Estelle Erika Ainee Alphand (born 23 April 1995) is a French-born Swedish alpine skier, who competes in all events. She was born in Briançon, France, and she is the daughter of the former alpine skier and rally driver Luc Alphand. She has represented Sweden since the start of the 2018 season, having previously competed for France.

Biography
Alphand, whose mother Anna-Karin is Swedish, took part in her first FIS races aged 15. In January 2011 she won her first competition on this level: an alpine combined in Tignes. One month later, she for the first time competed at the World Junior Championships. In February 2011 she entered the European Cup. Her first season concluded with Alphand becoming French junior champion in slalom. At the first Youth Winter Olympic Games in February 2012 in Innsbruck, Alphand won three medals: gold in super-G, and silver in both giant slalom and super combined.

During the following two winters, Alphand mostly competed in the European cup, where she in December 2012 premiered on the podium after a super combined in Kvitfjell. Her first appearance in the World Cup was in a giant slalom in Ofterschwang in March 2013. Her best result in the World Junior Championships was when she finished in 4th place in the downhill in Lillehammer in 2015. Alphand won her first World Cup points on 24 November 2015, finishing 21st in a giant slalom in Aspen.

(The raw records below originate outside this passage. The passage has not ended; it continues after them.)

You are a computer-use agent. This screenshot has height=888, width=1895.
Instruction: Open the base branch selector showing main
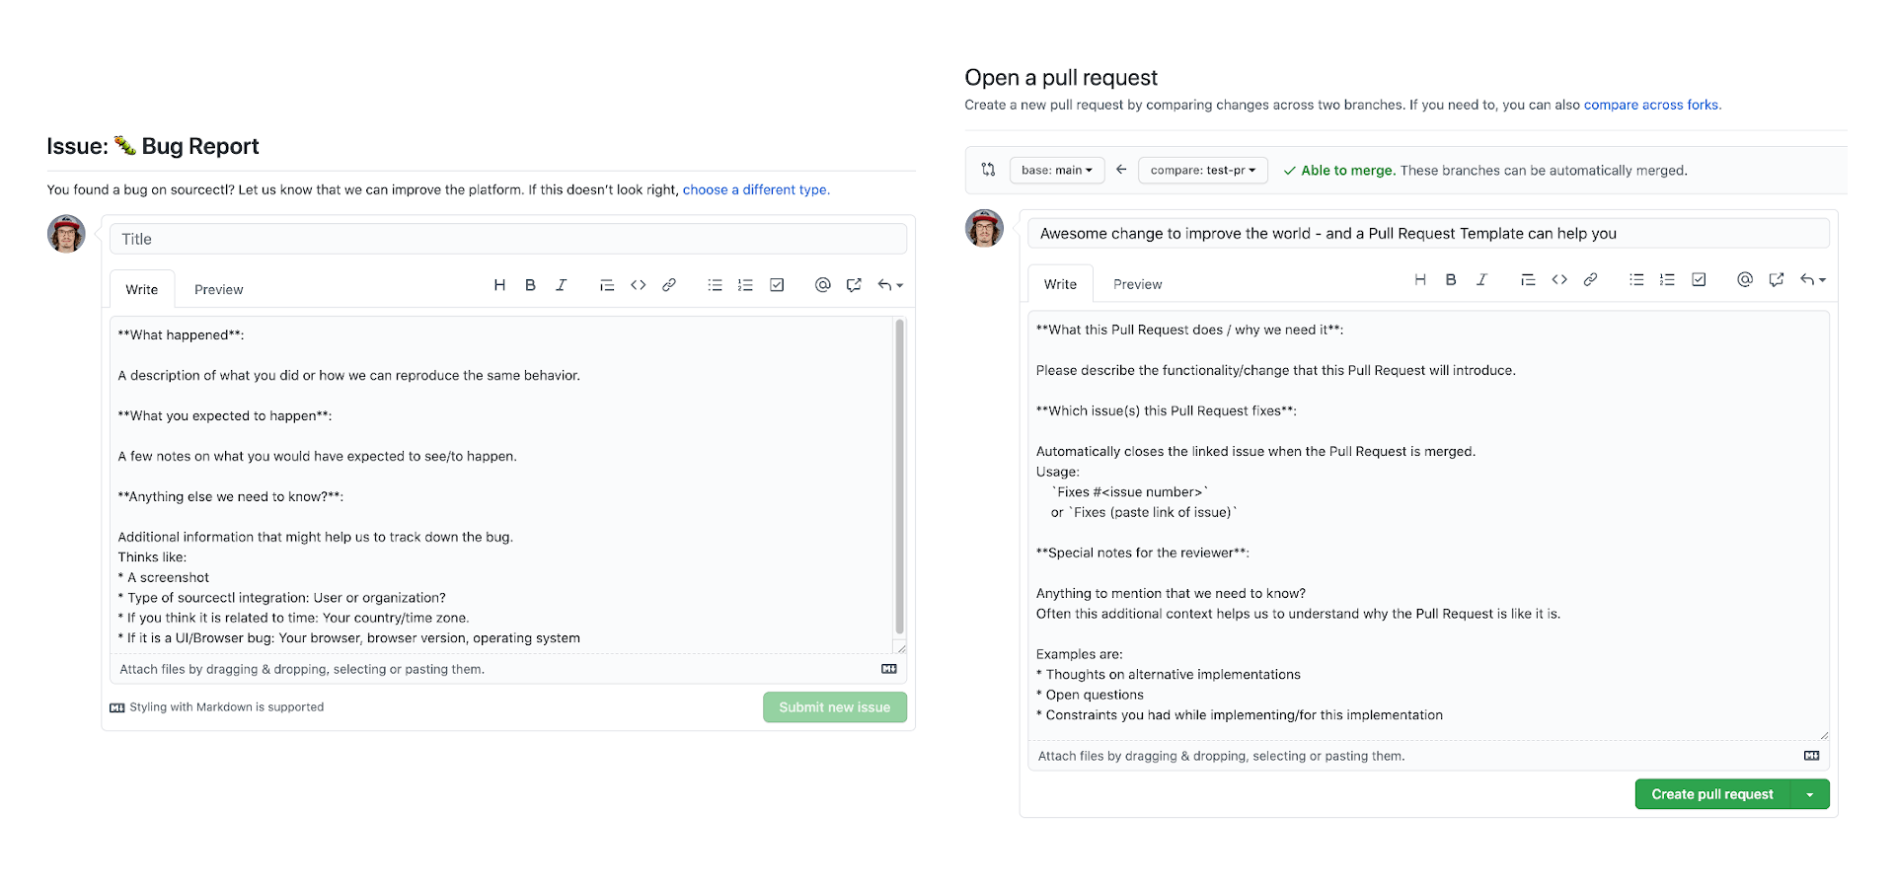(1057, 170)
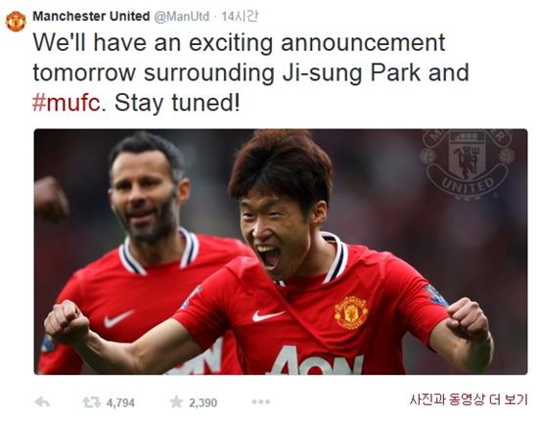The width and height of the screenshot is (538, 421).
Task: Open the three-dots more options menu
Action: tap(261, 401)
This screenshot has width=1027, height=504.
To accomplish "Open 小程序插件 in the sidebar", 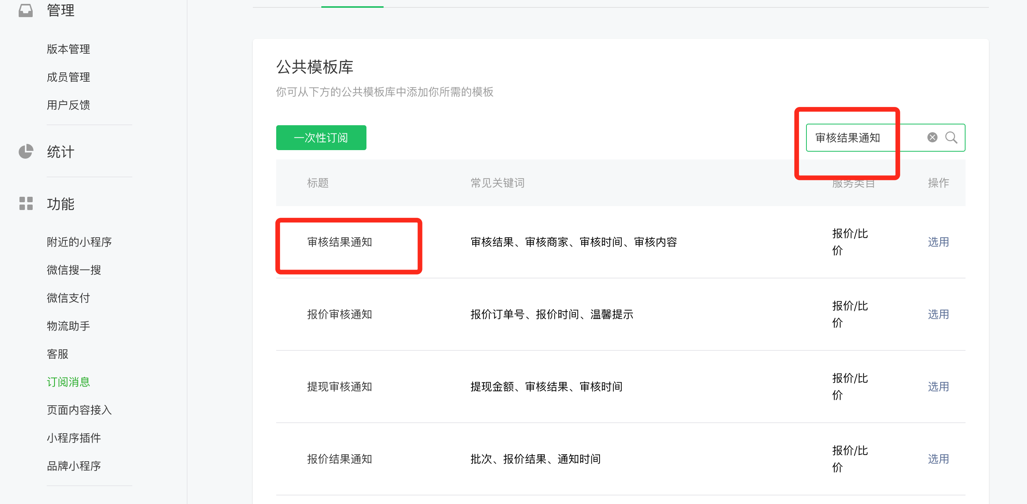I will click(x=74, y=438).
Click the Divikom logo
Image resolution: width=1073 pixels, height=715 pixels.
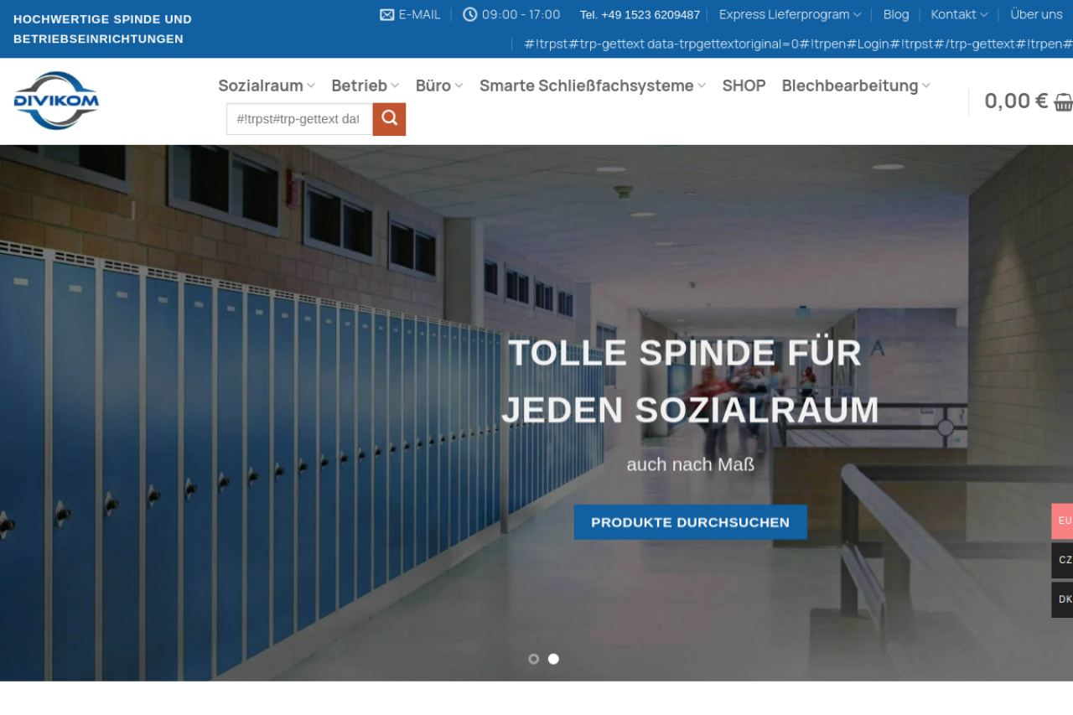tap(56, 101)
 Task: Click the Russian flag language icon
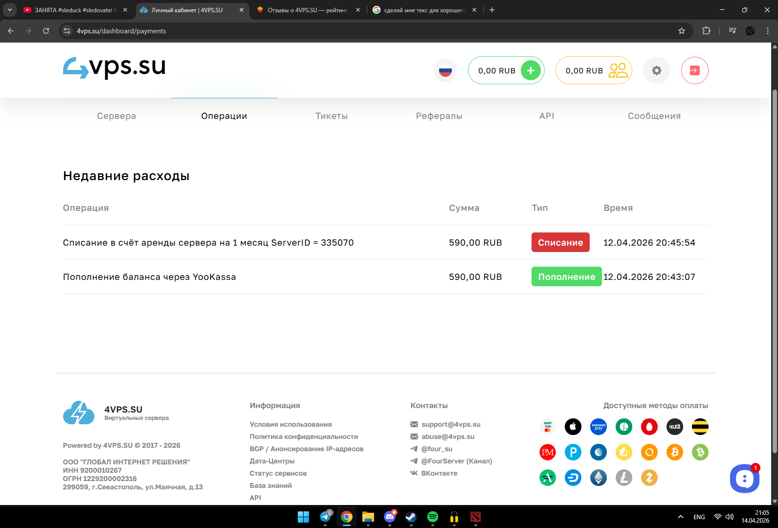445,70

During the 2016–2017 season Alphand reached World Cup points only once, after which she fell out of the French national team. She then asked the French federation to allow her to compete for Sweden instead. After short negotiations she left France and is from the 2018 season a member of the Swedish team. Changing teams proved to be a correct decision and Alphand soon advanced to starting positions at top-30 in both slalom and giant slalom. On 28 December 2017 she was 5th in the World Cup slalom of Lienz, and thereby reached her best World Cup finish.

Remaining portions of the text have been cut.